Two more figures in the background of the composition, small, backs turned to the viewer, but unambiguously black: an enslaved man and woman picking cherries on the Washington family estate in Virginia. Their role in the painting is unclear, at the time of its painting all the more so than now. A wall text at the Whitney cautions against assuming that Wood included them as a subtle criticism, let alone a debunking, of the founding myths of the United States. If these figures are not a reminder that the myth of Washington’s youthful honesty took place against the backdrop of chattel slavery, then the question is what these two nameless, faceless figures are doing in Wood’s composition. They are the only two non-white figures in Wood’s corpus, which is perhaps unsurprising given that Iowa was over 99 percent white in the 1930 census. But Wood’s own racial attitudes are not the most important thing either for interpreting Parson Weems’ Fable or drawing lessons from it. If we accept the Whitney’s suggestion that they are not condemnatory, the figures do not seem to be a glorification of slavery either. If they are not, then whatever Wood’s intentions, they cannot but stand as reminders of the elements of American history usually forgotten and uneasily assimilated into a national mythography.
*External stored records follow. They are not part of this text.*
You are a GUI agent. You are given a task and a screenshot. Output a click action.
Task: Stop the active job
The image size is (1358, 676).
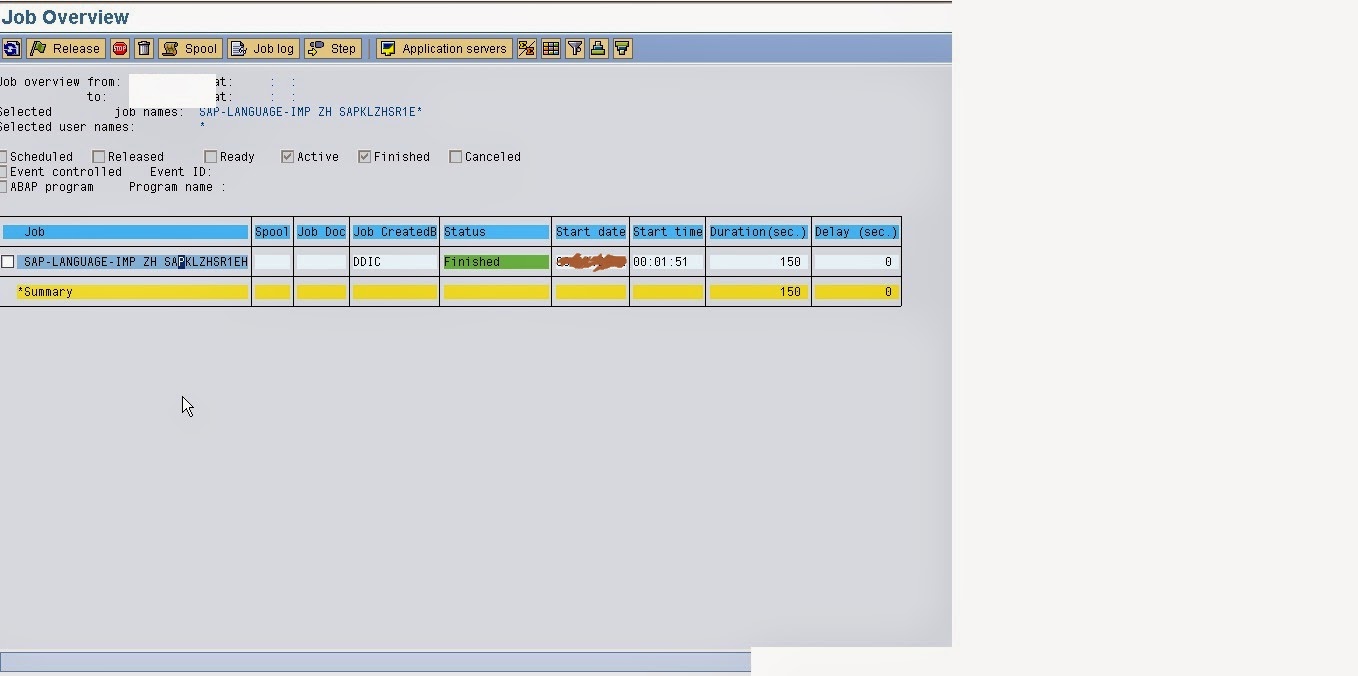click(120, 48)

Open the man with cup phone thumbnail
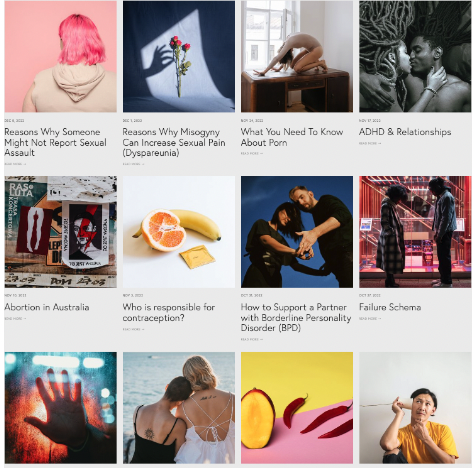click(x=415, y=408)

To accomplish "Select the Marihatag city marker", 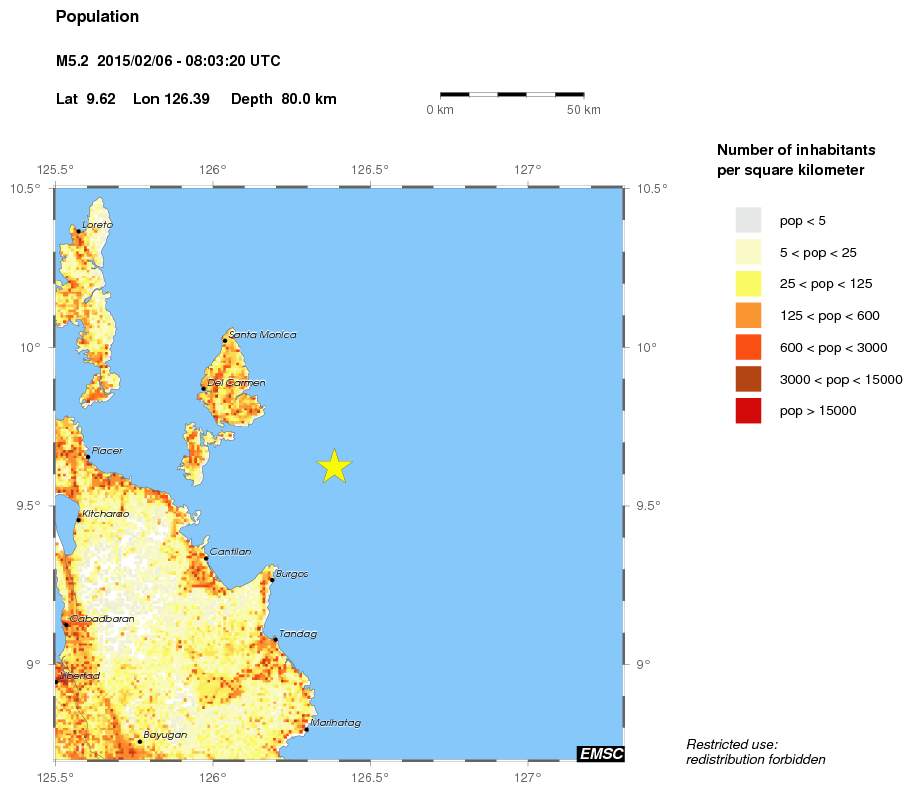I will click(306, 729).
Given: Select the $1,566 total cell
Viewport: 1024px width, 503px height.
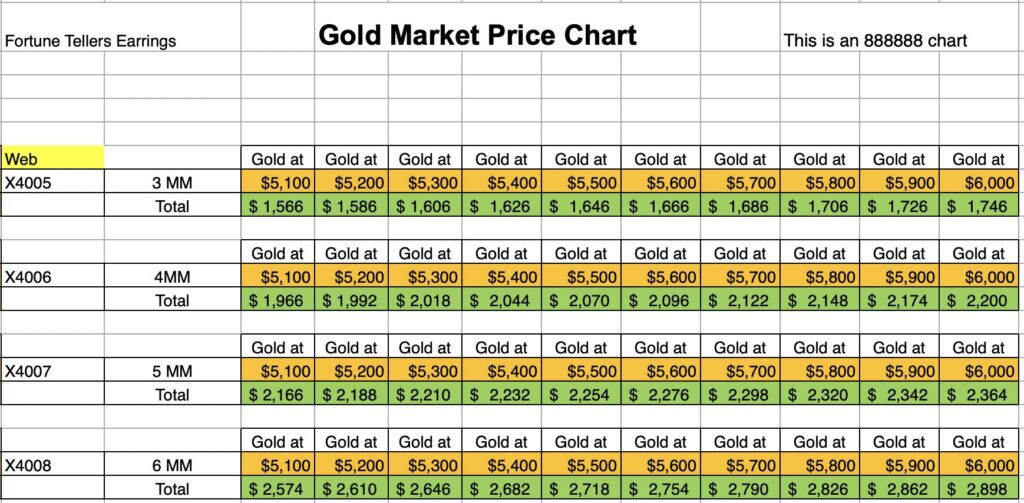Looking at the screenshot, I should (278, 207).
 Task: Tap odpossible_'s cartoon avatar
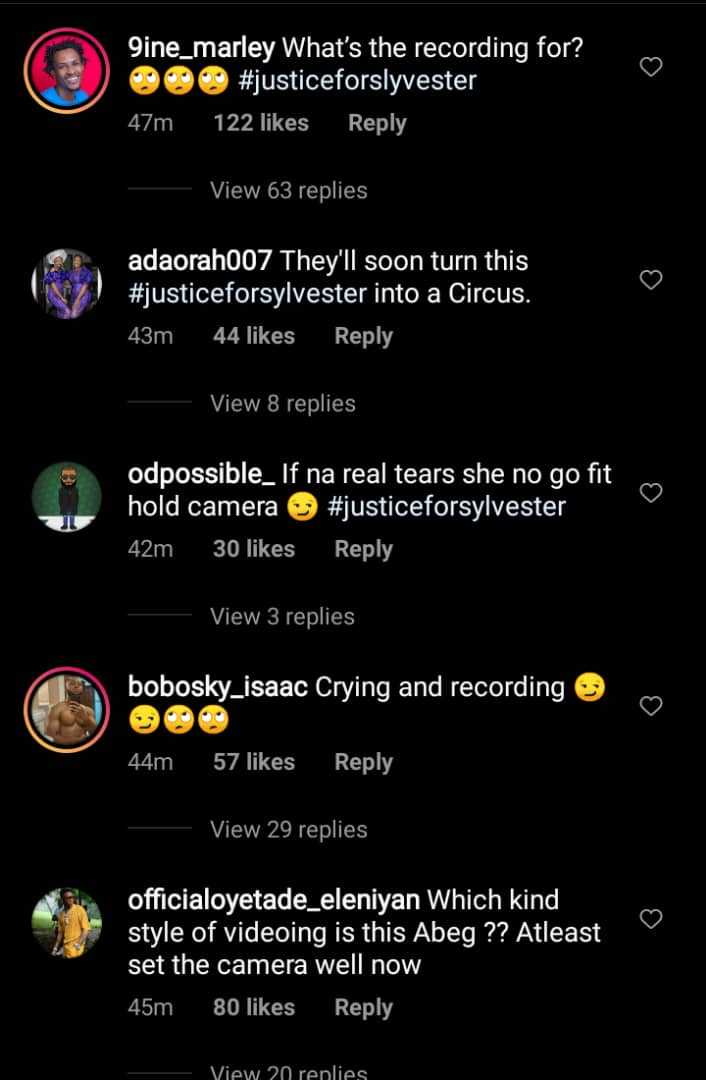point(66,496)
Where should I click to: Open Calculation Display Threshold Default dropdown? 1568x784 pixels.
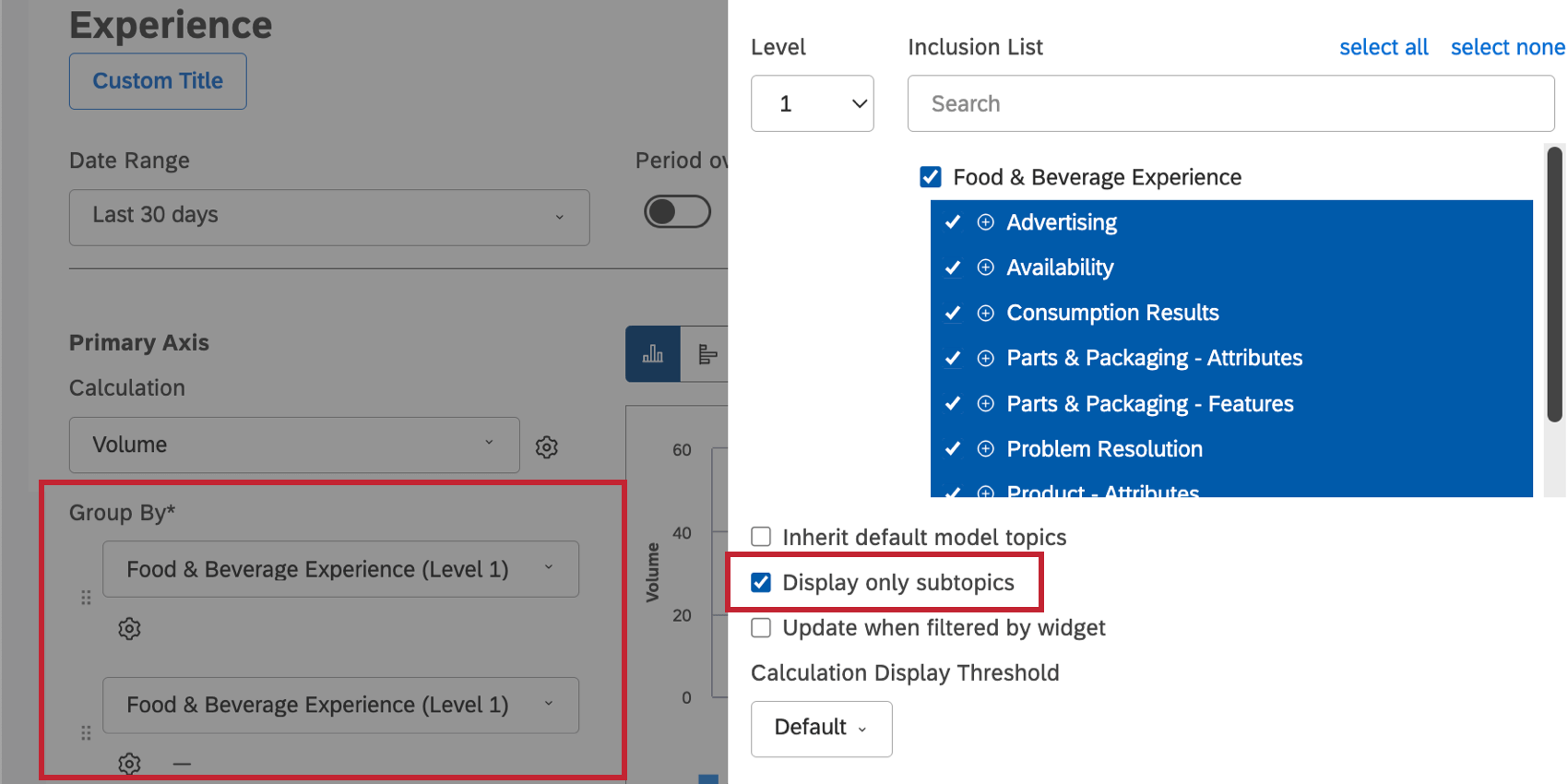click(821, 729)
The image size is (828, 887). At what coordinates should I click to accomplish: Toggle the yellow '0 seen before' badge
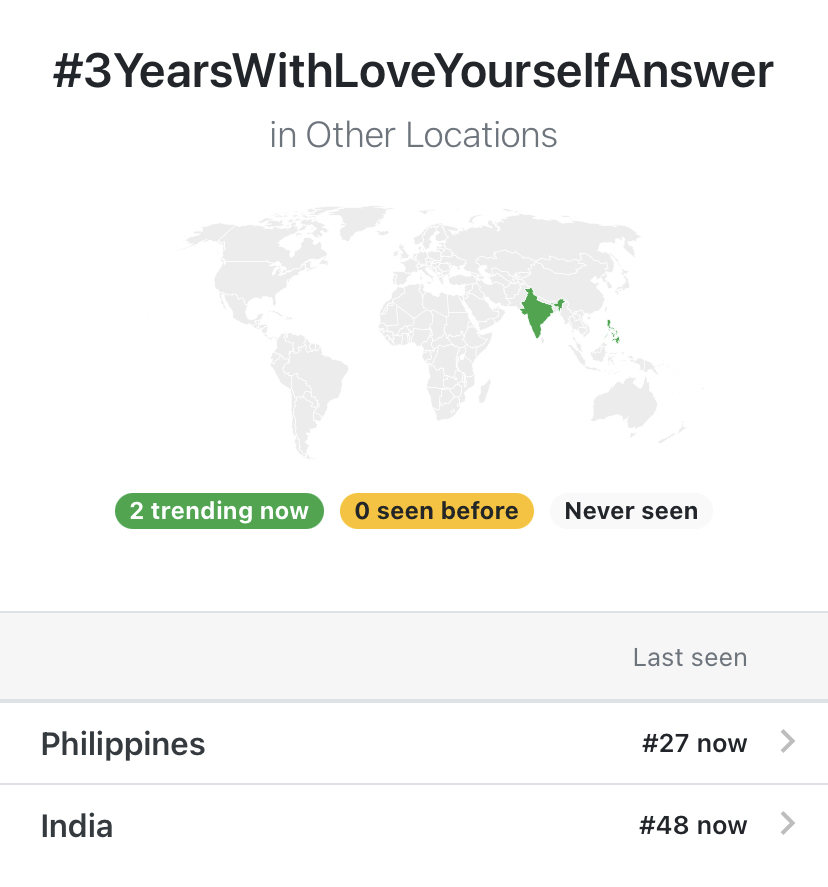437,511
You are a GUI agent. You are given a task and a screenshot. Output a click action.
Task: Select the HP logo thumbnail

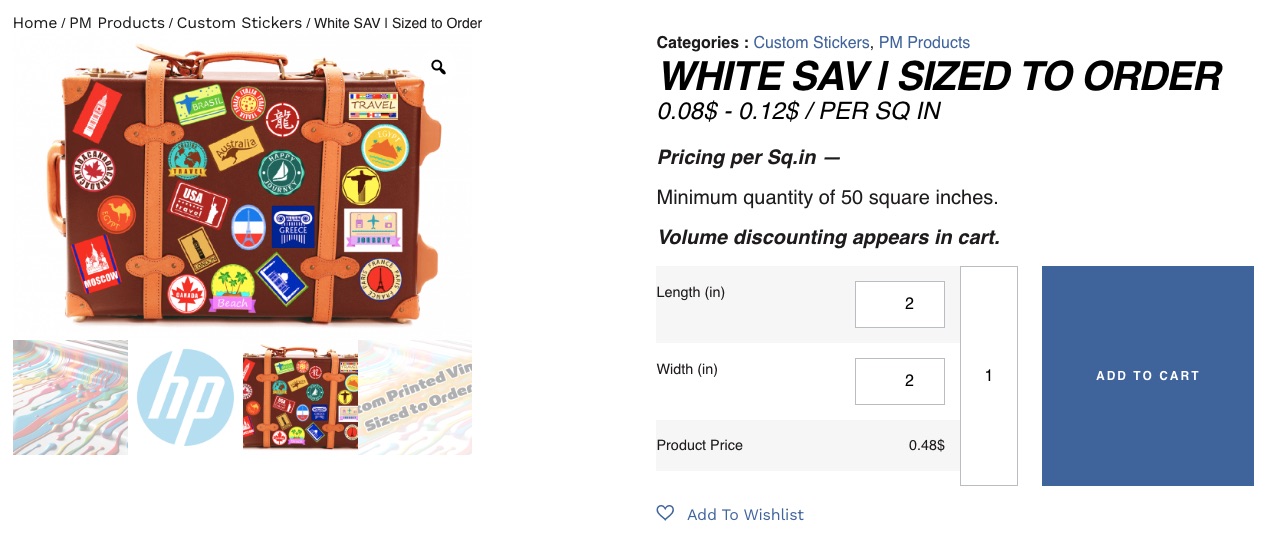coord(185,397)
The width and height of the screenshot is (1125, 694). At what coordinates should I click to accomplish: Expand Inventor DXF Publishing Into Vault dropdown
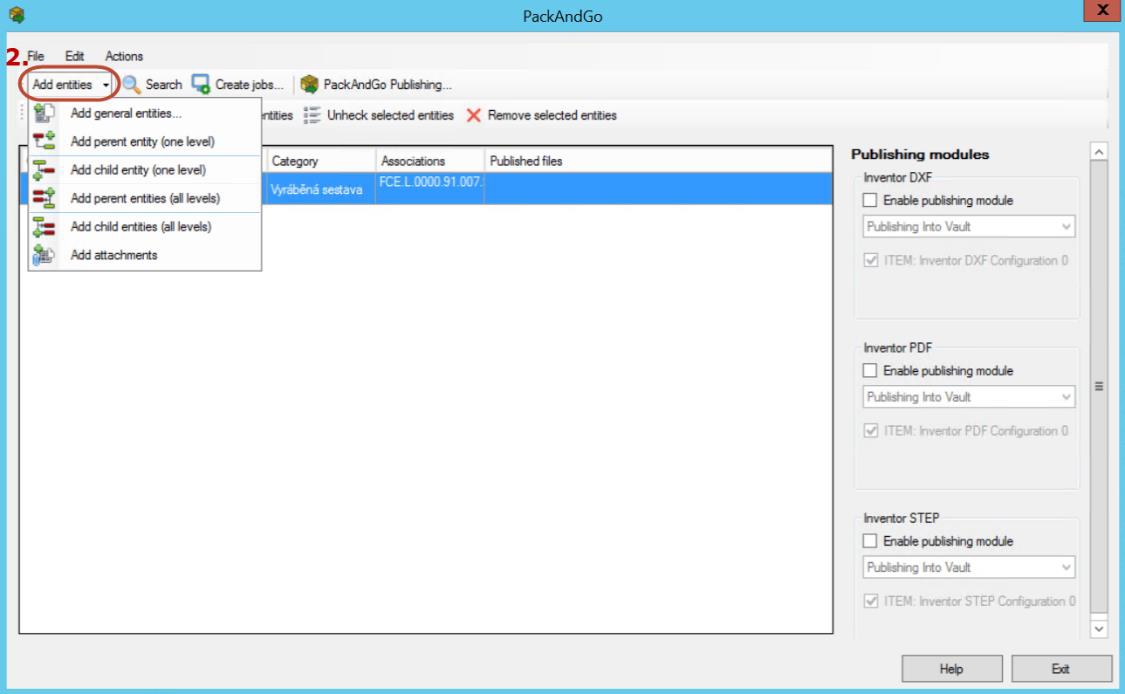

Hagiographies of early America tend simply to omit mentions of slavery, or if they do, to turn it into an unfortunate side story to be dealt with later on, rather than a fundamental feature of the new republic. Wood doesn’t quite make slavery central to his narrative, but it is unmistakably a part of it. It can’t quite be said that Wood succeeds in finding a way to avoid either omitting slavery entirely or dismissing it as a mere distraction. The figures in Parson Weems’are less a serious engagement with slavery than they are a placeholder. To ask more, perhaps, would be to demand the squaring of a circle: a serious engagement with the history of slavery would rule out crafting a positive national myth from the period. It is this second aim that is of course Wood’s primary one. Nevertheless, the tension between national identity and the history of violence is a real one. Wood’s painting does not resolve that tension, but in bringing it to light he found a subject that is perhaps more American than any other he painted.